(All Album Reviews by jlneudorf)
With over fifteen studio albums, many fan club releases and a countless number of live albums, Marillion have been steadily releasing material for over twenty-five years. One of the fore-runners of the neo-prog scene, a band that has roots to past seventies giants, such as Genesis, has in turn influenced many progressive bands through the years. To say they have been influential is an understatement.

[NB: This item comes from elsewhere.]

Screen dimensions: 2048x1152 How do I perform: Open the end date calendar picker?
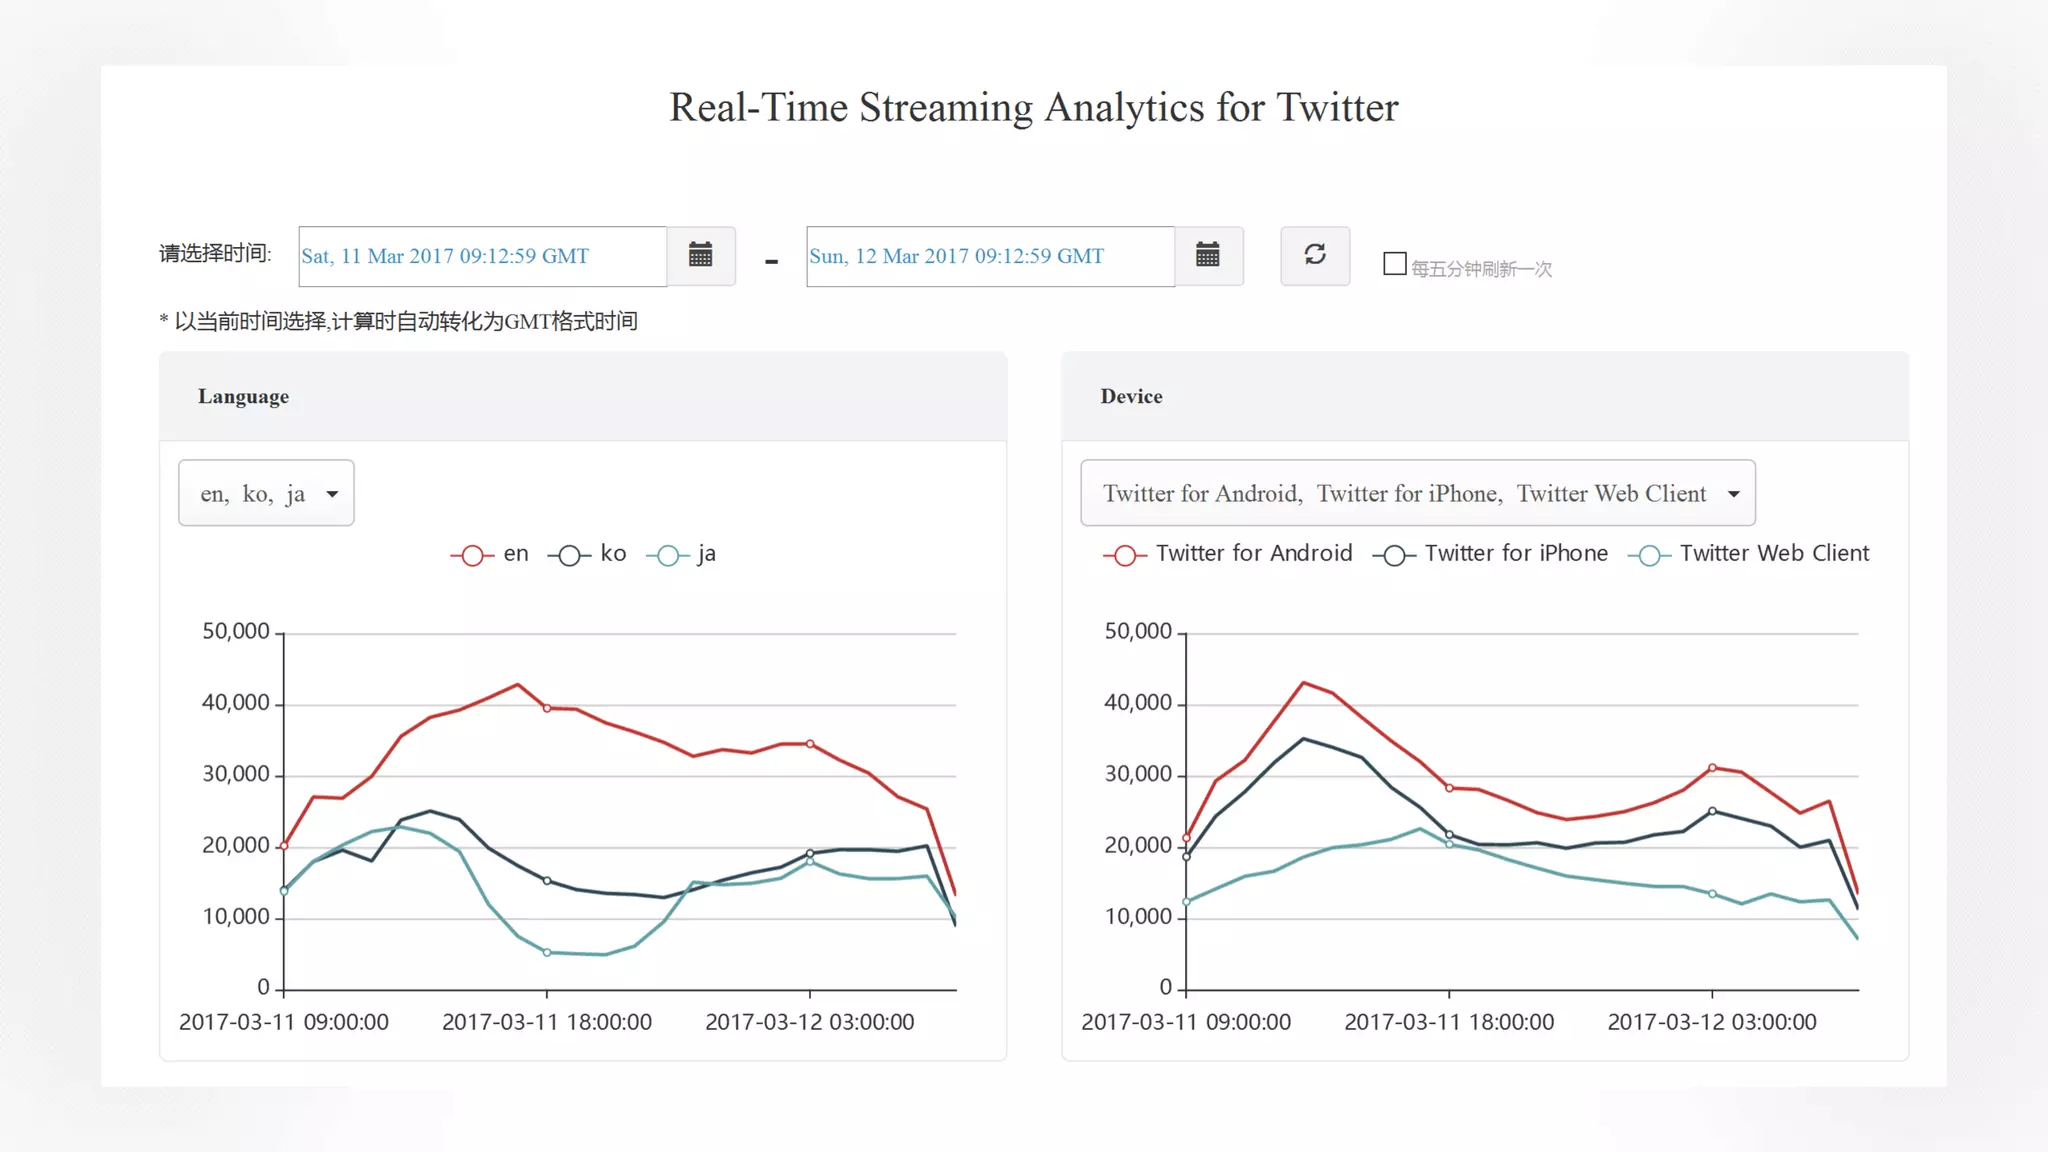pos(1208,256)
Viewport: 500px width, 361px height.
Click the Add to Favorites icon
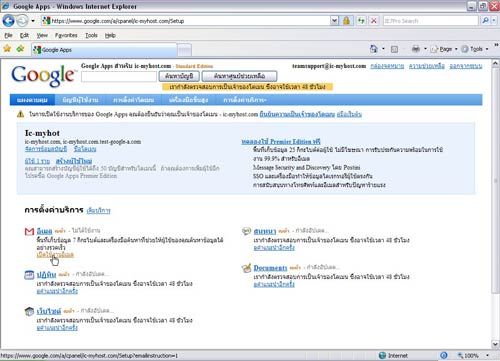click(x=20, y=49)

This leads us to their brand new CD Less Is More, a mostly acoustic reworking of tunes from the Hogarth era. On first listen I thought it was pleasant enough although it did not really catch my ear. However, subsequent listens have proved very rewarding as the subtle nature of this music began to take its hold. I was surprised how well some of these songs came across in an acoustic format. The stripped down arrangements allows the listener to really get to the inner core of these tunes. Never before has Marillion sounded so vulnerable. Hogarth sings these thirteen songs with a heartfelt sense of passion, baring his soul for all to hear. The rest of the band equally step up to the plate giving excellent performances throughout. Mark Kelly provides some beautiful piano melodies and Rothery’s acoustic guitar playing is stellar. The rhythm section of Mosely and Trewavas is understated and subtle as both play with a softer touch than on anything they have done previously.
One of my personal favourites is the melodic “Interior Lulu”, taken from marillion.com and featuring Portuguese guitar and some neat acoustic sounds that keeps things interesting. Hogarth gives a very emotional performance and Kelly’s somber piano melody provides a perfect ending. Another gem is the poignant “Out Of This World” where the dual acoustic guitar of Trewavas and Rothery gives the song a more fuller sound and the vocals of Hogarth have a delicate beauty matching the music perfectly. “Wrapped Up In Time”, the only song taken from Happiness Is The Road, has an almost country flavour, but do not let that scare you as this song really works. Rothery’s crisp electric guitar intermingles with Kelly’s piano all the while subtle Hammond organ can be heard in the background. A couple more songs to check out is “The Space”, where a sparse acoustic arrangement lets the acoustic bass of Trewavas steal the show and “Hard As Love” featuring some lovely background vocals and a wonderfully melodic chorus. I will stop there as I have done enough writing. Suffice to say, the rest of the album is not too shabby either.
Also included are two live bonus tracks including the Radiohead classic “Fake Plastic Trees”.
Thank you Marillion for putting out an album of beautiful music. For those of you who believe progressive rock lacks a soul you need to listen to Less Is More and discover this wonderful band for yourself.